While AASHTO’s limitation on design value of φ to 40° is sensible, it penalizes the use of high-quality, well-compacted backfill. That is, using AASHTO’s normalized Kr/Ka while being restricted by φ≤40° may require the use of inflated reinforcement strength; it could be 1.5 to 2.0 stronger than needed.
DelDOT required the wall producer to instrument a section of the wall to monitor its performance as related to the design assumptions. The author appreciates DelDOT’s progressive perspective and the subsequent funding needed for reduction and interpretation of data.

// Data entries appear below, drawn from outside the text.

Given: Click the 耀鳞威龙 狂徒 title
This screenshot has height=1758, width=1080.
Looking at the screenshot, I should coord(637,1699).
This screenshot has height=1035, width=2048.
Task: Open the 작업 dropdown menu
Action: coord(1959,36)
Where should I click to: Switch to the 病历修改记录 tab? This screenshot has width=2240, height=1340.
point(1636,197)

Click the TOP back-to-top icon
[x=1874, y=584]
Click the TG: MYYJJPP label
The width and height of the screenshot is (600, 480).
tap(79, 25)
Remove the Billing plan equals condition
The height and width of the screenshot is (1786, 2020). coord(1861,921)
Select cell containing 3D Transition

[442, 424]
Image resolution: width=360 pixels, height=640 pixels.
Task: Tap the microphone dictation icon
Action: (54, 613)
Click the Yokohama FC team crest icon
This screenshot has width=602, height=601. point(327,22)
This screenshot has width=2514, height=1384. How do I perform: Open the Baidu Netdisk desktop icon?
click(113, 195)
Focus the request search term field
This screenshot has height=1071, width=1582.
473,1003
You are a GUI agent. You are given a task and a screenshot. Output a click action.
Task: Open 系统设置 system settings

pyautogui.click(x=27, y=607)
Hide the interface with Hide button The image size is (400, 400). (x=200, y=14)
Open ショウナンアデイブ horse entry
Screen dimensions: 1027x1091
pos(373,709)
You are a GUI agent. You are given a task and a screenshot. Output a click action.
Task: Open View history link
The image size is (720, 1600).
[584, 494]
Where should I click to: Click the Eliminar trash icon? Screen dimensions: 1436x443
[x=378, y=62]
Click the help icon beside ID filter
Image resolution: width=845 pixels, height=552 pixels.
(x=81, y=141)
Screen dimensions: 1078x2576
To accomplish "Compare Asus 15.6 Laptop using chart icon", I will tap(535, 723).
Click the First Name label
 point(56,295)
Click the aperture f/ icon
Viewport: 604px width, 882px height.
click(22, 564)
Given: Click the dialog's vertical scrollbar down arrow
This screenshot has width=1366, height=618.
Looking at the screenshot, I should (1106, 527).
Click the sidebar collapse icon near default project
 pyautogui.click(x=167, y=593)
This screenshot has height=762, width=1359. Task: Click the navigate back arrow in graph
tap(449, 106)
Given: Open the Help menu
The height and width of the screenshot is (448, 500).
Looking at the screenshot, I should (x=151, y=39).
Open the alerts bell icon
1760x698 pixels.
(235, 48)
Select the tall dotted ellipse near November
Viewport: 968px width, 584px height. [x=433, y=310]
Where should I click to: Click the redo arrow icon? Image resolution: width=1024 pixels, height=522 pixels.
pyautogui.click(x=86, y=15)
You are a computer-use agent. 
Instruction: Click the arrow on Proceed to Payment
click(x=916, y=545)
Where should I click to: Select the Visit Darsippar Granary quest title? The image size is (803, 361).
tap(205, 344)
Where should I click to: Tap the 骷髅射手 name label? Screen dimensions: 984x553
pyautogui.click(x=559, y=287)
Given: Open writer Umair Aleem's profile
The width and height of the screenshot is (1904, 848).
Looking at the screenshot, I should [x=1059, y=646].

The author also thanks Officine Maccaferri S.p.a. for the technical assistance in installing and Web-monitoring of all instruments used in this study. It is an expensive and complex venture.
The wall was designed by Matthew C. Miller, P.E., TEG Engineering Michigan. The author recognizes Matt’s openness, flexibility, responsiveness, and good sense of engineering. Of course, there were many players in this research and the author was lucky to be part of this team.